QuantHealth secures $2 million in funding from Accenture and other investors to deliver AI-powered clinical trial simulations

This announcement extends the Israeli startup’s recent $15 million Series A and comes on the back of the launch of its latest product, Katina, which provides clinical researchers with an AI-guided workflow that simulates hundreds of thousands of potential trial protocol combinations of patient groups, treatment parameters and different endpoints, to maximize the trial success probability

QuantHealth, an AI-powered clinical trial design company that simulates clinical trials, announced on Monday that it has received a strategic $2 million investment from Accenture Ventures along with participation from a leading CRO firm and additional investors. The new capital brings the total Series A round amount to $17 million and will enable QuantHealth to enhance its platform.
With proprietary AI technology trained on a massive dataset of 350 million patients, large biomedical knowledge-graphs, and clinical trial data, QuantHealth’s simulation platform can predict trial outcomes with 86 percent accuracy on the binary endpoint metric. According to the company, it can test thousands of protocol variations and discover the optimal trial design for success, helping research and development (R&D) teams more accurately and rapidly develop and optimize trial protocols.
1 View gallery
Arnon Horev Orr Inbar
Arnon Horev Orr Inbar
QuantHealth co-founders Arnon Horev and Orr Inbar.
(Photo: Ruti Benziman)
This announcement extends QuantHealth’s recent $15 million Series A funding round to $17 million co-led by Bertelsmann Investments and Pitango HealthTech, with participation from existing investors Shoni Top Ventures and Nina Capital. The funding also comes on the back of QuantHealth’s latest product launch, Katina, which provides clinical researchers with an AI-guided workflow that simulates hundreds of thousands of potential trial protocol combinations of patient groups, treatment parameters and different endpoints, to maximize the trial success probability.

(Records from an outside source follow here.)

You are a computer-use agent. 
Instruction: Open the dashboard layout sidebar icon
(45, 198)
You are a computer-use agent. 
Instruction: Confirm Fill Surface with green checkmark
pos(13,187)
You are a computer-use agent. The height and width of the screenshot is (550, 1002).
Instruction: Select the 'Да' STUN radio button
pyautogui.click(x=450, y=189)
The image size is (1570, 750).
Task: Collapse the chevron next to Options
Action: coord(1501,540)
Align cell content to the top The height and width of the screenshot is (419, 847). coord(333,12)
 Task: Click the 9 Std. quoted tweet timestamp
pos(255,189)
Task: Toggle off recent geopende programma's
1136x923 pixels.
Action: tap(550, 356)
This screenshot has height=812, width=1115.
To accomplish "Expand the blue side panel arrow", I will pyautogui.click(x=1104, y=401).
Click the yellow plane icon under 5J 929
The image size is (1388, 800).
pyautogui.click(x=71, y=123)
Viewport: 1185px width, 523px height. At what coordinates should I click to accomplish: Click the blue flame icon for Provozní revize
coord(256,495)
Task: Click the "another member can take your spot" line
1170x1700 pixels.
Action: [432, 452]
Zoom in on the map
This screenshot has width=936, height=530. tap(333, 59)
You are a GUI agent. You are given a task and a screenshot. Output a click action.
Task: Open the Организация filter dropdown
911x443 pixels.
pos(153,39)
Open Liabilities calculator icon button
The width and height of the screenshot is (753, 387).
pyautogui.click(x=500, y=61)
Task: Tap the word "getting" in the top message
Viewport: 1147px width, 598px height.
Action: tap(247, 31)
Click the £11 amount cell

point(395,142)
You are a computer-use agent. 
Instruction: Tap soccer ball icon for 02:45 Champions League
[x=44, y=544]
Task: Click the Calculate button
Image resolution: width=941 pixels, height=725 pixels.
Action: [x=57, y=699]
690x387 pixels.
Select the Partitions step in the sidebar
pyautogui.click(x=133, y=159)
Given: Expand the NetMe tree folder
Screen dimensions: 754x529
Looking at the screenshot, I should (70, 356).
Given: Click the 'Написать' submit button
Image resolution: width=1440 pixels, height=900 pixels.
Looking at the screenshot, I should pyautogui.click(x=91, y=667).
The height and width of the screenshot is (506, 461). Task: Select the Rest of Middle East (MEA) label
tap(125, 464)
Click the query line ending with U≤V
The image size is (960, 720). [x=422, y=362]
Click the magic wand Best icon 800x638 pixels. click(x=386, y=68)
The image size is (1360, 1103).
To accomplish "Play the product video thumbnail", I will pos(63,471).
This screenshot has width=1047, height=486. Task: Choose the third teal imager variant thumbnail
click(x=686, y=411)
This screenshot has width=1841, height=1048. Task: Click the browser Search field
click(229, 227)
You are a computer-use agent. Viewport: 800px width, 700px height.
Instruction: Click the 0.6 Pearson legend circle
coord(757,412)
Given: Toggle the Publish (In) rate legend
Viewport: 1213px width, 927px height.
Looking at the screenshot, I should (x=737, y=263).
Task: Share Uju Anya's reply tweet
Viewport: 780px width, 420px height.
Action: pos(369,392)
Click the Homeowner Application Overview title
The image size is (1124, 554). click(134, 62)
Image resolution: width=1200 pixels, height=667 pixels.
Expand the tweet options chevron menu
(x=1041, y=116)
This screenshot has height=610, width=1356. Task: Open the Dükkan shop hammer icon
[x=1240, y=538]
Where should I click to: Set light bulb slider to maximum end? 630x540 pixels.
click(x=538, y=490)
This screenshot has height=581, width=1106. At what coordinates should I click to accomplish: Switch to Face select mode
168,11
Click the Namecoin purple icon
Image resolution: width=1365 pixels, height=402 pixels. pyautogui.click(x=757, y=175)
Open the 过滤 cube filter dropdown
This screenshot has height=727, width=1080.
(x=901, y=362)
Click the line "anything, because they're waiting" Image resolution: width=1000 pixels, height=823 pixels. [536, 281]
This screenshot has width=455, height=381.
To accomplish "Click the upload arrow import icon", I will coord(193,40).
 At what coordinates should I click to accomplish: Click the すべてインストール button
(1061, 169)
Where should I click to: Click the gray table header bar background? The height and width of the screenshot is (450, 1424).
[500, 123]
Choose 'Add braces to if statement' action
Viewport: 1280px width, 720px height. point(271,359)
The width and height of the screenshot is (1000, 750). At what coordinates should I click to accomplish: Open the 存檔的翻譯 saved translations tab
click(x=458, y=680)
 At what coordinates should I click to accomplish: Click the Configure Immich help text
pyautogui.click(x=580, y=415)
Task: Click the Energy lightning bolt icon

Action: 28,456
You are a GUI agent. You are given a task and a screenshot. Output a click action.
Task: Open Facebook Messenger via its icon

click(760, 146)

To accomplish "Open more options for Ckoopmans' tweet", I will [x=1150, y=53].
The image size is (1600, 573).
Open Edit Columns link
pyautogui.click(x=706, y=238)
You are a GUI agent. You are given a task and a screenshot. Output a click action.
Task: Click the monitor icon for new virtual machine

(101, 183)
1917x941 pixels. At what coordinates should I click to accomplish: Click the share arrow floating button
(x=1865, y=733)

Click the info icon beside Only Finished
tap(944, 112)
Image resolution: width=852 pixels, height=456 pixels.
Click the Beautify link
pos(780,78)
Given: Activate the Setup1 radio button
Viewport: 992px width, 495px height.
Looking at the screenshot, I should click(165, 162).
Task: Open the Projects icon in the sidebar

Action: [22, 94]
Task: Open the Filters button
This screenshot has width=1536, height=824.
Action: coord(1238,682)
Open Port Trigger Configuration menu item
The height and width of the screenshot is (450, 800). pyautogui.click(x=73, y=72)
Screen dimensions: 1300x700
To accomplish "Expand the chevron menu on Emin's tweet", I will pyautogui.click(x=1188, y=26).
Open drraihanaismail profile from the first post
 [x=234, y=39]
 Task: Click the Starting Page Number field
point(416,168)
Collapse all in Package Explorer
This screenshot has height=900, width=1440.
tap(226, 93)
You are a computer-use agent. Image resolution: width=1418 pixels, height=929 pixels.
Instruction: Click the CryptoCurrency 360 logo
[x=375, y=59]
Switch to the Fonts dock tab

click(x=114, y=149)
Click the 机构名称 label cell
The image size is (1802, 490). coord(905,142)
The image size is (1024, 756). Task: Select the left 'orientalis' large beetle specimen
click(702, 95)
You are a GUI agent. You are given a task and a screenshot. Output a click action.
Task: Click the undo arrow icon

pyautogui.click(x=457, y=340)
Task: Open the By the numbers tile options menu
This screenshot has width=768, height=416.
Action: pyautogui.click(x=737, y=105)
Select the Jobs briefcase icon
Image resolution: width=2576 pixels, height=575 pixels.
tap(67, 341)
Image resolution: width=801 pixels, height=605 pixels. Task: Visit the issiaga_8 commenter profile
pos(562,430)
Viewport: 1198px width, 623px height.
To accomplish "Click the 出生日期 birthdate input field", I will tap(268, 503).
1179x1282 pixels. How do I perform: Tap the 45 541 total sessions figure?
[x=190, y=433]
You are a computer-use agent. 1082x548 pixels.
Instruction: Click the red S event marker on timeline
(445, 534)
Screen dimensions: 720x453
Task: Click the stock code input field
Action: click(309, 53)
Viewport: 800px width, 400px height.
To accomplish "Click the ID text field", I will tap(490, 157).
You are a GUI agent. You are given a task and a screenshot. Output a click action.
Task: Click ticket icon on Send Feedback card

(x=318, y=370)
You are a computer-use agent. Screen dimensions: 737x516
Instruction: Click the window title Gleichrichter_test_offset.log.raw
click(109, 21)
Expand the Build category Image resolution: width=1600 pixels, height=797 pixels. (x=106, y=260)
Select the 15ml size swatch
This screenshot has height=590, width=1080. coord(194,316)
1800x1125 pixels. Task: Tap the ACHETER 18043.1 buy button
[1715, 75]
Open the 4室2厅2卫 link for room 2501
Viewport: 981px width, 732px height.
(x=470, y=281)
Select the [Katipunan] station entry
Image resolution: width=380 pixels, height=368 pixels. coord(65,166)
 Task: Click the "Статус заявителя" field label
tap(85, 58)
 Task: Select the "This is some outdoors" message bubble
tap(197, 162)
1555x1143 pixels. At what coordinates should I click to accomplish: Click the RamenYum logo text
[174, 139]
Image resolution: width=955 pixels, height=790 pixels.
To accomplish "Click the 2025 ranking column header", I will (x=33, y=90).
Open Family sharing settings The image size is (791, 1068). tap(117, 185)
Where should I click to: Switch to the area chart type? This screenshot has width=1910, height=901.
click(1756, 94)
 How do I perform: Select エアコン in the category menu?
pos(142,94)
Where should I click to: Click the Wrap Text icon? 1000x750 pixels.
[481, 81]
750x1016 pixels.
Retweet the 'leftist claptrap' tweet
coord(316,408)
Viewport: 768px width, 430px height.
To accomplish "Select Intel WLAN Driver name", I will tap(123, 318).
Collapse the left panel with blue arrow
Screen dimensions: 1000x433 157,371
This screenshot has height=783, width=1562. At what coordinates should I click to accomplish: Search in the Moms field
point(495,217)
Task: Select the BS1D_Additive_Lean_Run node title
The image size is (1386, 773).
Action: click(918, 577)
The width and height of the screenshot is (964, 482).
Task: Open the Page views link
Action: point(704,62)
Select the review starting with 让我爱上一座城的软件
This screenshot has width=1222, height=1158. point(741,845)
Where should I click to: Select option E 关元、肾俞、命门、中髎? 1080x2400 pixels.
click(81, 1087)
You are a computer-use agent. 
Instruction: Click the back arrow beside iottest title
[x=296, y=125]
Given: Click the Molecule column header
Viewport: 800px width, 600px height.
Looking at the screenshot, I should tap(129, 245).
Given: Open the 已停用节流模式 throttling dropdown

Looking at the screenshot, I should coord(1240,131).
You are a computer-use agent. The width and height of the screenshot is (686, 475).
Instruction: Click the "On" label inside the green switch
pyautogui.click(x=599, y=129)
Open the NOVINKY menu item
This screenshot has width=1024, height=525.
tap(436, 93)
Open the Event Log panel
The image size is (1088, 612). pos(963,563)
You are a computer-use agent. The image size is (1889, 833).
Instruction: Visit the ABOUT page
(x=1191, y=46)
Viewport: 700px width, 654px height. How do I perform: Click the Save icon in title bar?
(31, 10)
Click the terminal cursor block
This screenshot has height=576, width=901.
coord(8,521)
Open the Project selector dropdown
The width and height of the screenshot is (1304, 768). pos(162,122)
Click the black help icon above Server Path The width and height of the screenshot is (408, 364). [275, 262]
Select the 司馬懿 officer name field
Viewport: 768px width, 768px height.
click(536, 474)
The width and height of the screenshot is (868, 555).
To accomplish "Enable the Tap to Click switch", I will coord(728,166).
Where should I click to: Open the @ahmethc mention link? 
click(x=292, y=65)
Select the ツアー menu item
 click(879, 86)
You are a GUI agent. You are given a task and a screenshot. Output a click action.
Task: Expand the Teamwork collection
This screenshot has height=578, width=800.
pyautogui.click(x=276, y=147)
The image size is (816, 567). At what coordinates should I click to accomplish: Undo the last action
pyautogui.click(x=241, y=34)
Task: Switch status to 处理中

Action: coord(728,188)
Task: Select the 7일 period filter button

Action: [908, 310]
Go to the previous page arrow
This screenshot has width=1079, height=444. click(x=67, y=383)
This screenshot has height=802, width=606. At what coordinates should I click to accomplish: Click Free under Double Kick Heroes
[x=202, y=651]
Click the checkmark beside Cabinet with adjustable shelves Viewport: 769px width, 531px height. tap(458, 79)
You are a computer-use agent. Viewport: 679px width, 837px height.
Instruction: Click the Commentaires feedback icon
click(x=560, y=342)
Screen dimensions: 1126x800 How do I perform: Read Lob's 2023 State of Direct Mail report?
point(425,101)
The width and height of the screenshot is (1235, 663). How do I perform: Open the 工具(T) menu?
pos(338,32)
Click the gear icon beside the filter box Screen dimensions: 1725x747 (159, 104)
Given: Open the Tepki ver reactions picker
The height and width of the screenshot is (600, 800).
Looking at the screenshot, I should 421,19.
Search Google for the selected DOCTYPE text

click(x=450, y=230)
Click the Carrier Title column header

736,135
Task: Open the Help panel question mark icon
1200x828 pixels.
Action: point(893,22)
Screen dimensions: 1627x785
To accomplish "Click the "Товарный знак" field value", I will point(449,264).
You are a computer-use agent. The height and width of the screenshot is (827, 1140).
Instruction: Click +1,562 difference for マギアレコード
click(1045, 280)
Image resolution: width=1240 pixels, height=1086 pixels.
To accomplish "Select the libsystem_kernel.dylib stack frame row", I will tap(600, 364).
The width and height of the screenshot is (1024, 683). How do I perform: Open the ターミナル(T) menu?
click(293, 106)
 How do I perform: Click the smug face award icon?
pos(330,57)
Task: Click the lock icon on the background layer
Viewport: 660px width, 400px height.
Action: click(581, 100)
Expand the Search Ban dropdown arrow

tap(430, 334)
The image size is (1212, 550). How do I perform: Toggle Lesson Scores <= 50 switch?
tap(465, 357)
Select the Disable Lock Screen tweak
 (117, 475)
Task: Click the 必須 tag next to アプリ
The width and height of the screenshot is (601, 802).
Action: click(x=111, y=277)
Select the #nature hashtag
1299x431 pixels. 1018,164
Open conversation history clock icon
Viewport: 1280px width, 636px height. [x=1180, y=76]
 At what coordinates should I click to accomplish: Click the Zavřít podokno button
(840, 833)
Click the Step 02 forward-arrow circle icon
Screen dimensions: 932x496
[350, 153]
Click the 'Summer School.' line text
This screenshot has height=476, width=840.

“Clinical trials are a costly and uncertain process, where the R&D cost of a new drug can be upwards of $1 billion,” said Orr Inbar, co-founder and CEO of QuantHealth. “QuantHealth has created a solution that uses AI to transform how pharmaceutical companies approach their clinical trials. We’re able to seamlessly integrate data and cloud technology into the clinical trial process, not only saving time and money for pharmaceutical companies, but also increasing the chance of success in drug development. Accenture’s long standing experience in this industry and leadership in data and AI will help us continue to scale our platform globally.”
Clinical trials can cost billions of dollars to execute, with less than 10 percent of drugs making it to market. Trial failures account for an estimated $50 billion in losses annually, which is roughly 20 percent of the global pharmaceutical R&D budget. Lack of drug-population fit and drug-protocol fit account for most of these failures. By simulating trials at scale, QuantHealth’s platform can lower risks, expedite, and optimize drug development. QuantHealth is already working with several global pharmaceutical companies to use its product in clinical trial design and development.